Fig 1.
Viable ɸV10 recovered from printing onto dissolvable paper.
Five stock concentrations of ɸV10 were printed onto 1cm2 pieces of dissolvable paper. Upon dissolution and dilution, the illustrated number of viable ɸV10 were recovered. The left column for each treatment group represents a theoretical 100% recovery, whereas the right column describes the number of viable phage experimentally recovered.
Fig 2.
Recovery of ɸV10 applied to dissolvable paper in different deposition patterns.
(A) Deposition patterns of ɸV10 onto 1cm2 dissolvable paper. A consistent volume (1.75 μL) of liquid phage stock applied to papers in three patterns. i) ɸV10 printed onto dissolvable paper across the entire surface of the paper using 10nL droplets in a grid-like pattern of deposition (surface area of 100 mm2). ii) Five droplets containing 350 nL were pipetted onto the paper in approximately equal spacing (surface area average of 21.24 ± 2.94 mm2, n = 15). iii) One droplet containing 1.75 μL was pipetted in the center of the dissolvable paper (surface area average of 17.78 ± 2.23 mm2, n = 15). (B) Recovery of ɸV10 applied to dissolvable paper in different deposition patterns. Deposition patterns correspond to the 1.75 μL patterns listed in Fig 2A. Significant differences between recovered PhiV10 from various deposition patterns onto dissolvable papers are a result of a one-way ANOVA analysis with post-hoc Duncan test. Capital letters denote significantly distinct (p < 0.05) titer values as a result. Distinct differences in recovered viable phage counts are seen and are inversely proportional to the surface area of phage applied to papers. The control group were 1.75 μL of the same phage stock into 1mL sterile water. Results shown are from three replicates of each treatment.
Table 1.
Viable ɸV10 phage recovered from dissolvable papers after varying time of drying.
Fig 3.
Longevity of ɸV10 on dissolvable papers stored at 4°C.

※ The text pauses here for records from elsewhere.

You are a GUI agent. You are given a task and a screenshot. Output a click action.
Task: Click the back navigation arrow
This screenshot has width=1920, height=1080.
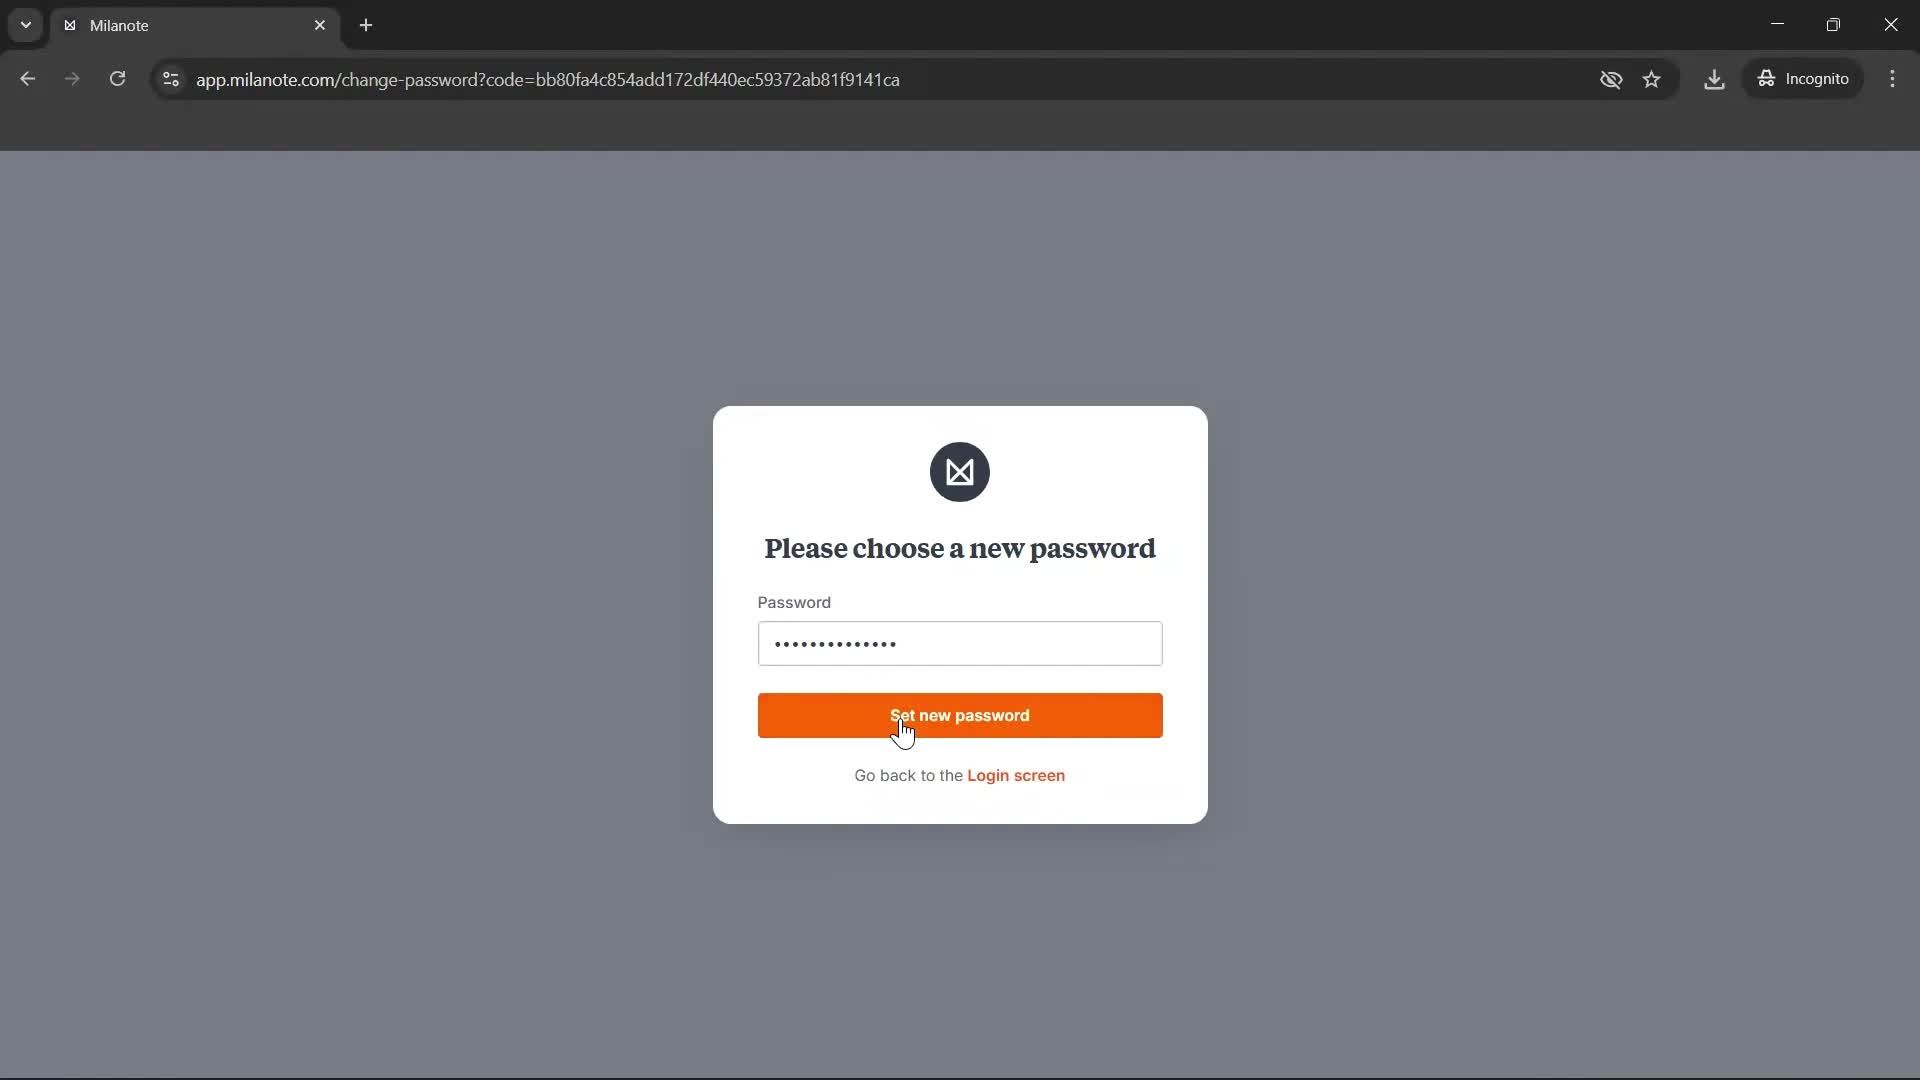click(x=27, y=79)
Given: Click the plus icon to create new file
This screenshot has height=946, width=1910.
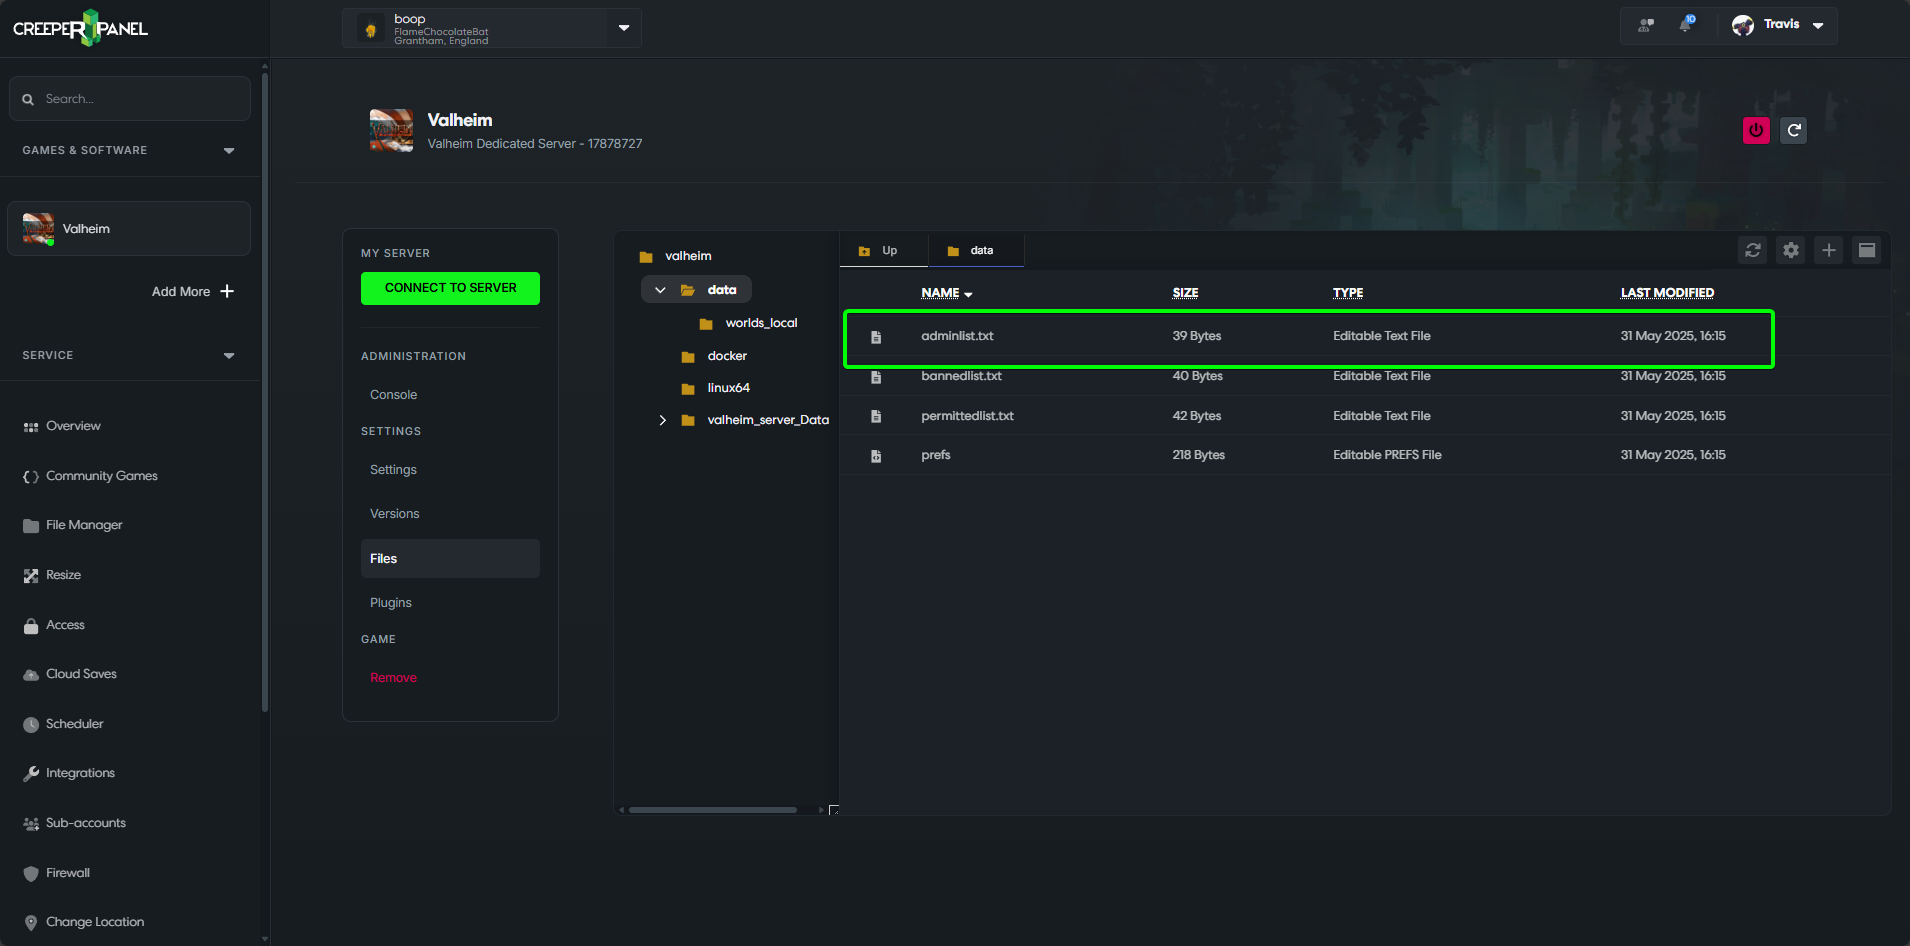Looking at the screenshot, I should 1829,251.
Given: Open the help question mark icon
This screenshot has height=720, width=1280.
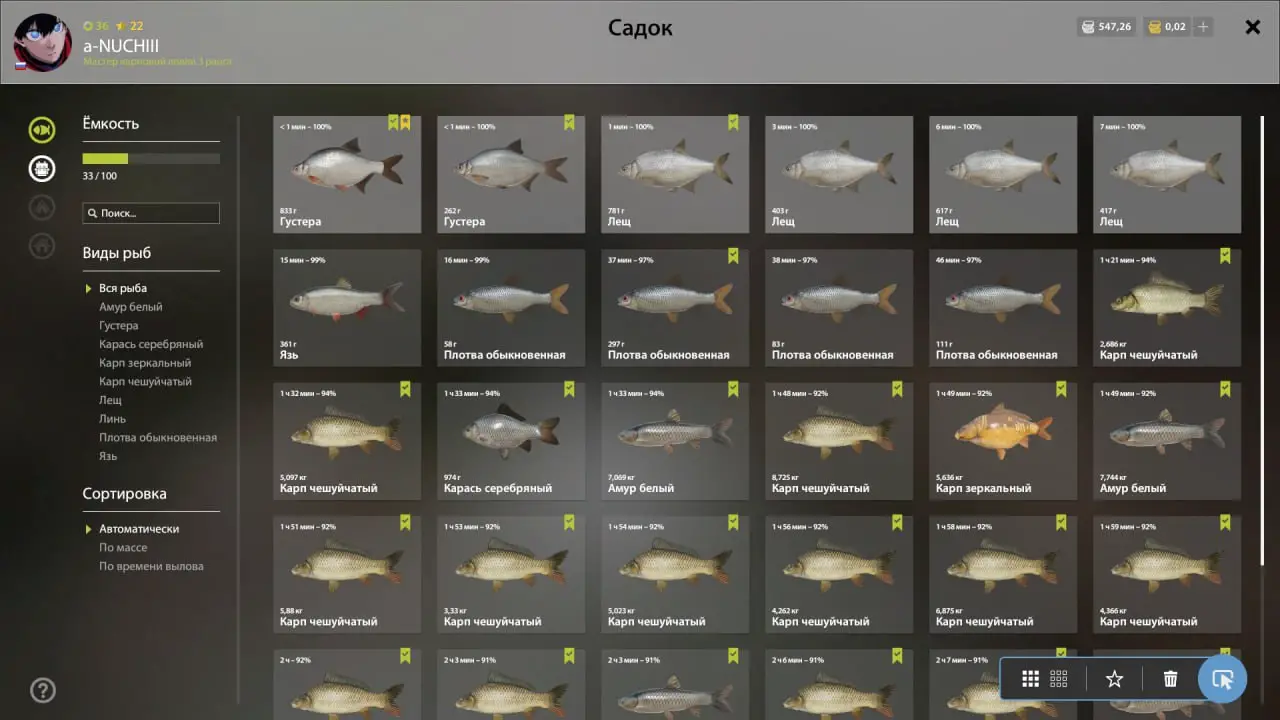Looking at the screenshot, I should coord(43,689).
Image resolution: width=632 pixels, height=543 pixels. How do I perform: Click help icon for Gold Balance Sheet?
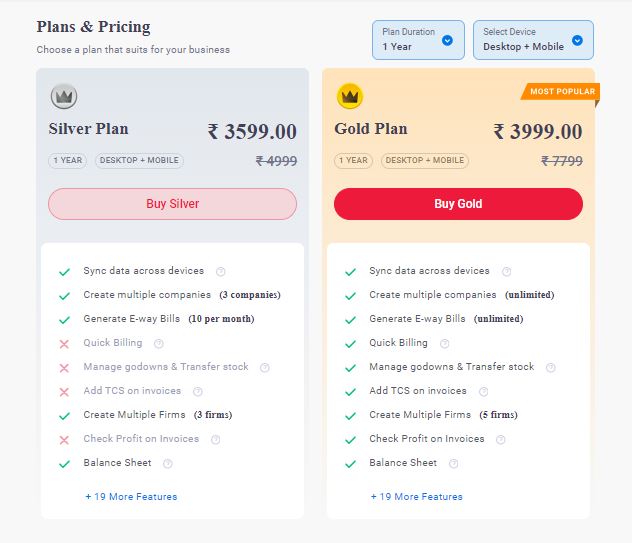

Data shown include one-way ANOVA analysis to show significant (p < 0.05) differences between treatment groups at each timepoint and within each treatment group over time. Lowercase letters denote significant differences between treatments within a single timepoint. For each timepoint, the lowercase letter “a” corresponds to the highest, statistically distinct value for recovered phage titer, with “b” representing the second highest, statistically distinct value, etc. Capital letters denote significant differences within a single treatment group over time. Capital letters are only significant within a single treatment group over time and are assigned in order of descending titers (e.g. “A” is always the largest, significantly different titer for a single treatment group).
Fig 4.
Longevity of lyophilized ɸV10.
Titers from treatment groups of ɸV10 stored in BPB with varying concentrations of sucrose with or without lyophilization. One-way ANOVA analysis has been applied to illustrate significant differences between viable phage titers between treatment groups over time. Each lowercase data label corresponds to a significantly different (p < 0.05) titer value within each timepoint. These lowercase labels signify statistically distinct titer values between the different treatments only within a single timepoint. Capital letters denote significantly distinct (p < 0.05) titer values for a single treatment and time point compared to each other time point within the same treatment conditions. These capital data labels correspond to how recovery of phage from a single treatment changed over time; each capital letter denotes a statistically distinct titer value for a single treatment over several timepoints.
Fig 5.
ɸV10nLuc titers after lyophilization and storage at 23°C.
(A) Initial ɸV10nLuc titers after lyophilization. For each lyophilized treatment, titers were compared to their respective liquid buffer controls. Asterisks denote statistical significance between groups (p < 0.05). (B) ɸV10nLuc titers after lyophilization and 18 days of storage at 23°C. For each lyophilized treatment, titers were compared to their respective liquid buffer controls. Asterisks denote statistical significance between groups (p < 0.05).
Fig 6.
Rates of lysogeny for ɸV10nLuc in liquid and lyophilized buffers after 18 days.
The rates of lysogeny are determined by averaging triplicate experiments where the number of kanamycin resistant lysogens that are formed for a given phage sample are divided by the total number of phage in the sample determined by plaque assays. Capital letters denote a sample’s statistical grouping compared to the phage buffer control group. Lowercase letters denote significant differences between all treatment groups (e.g. 0.1M sucrose buffer and lyophilized 0.1M sucrose buffer samples).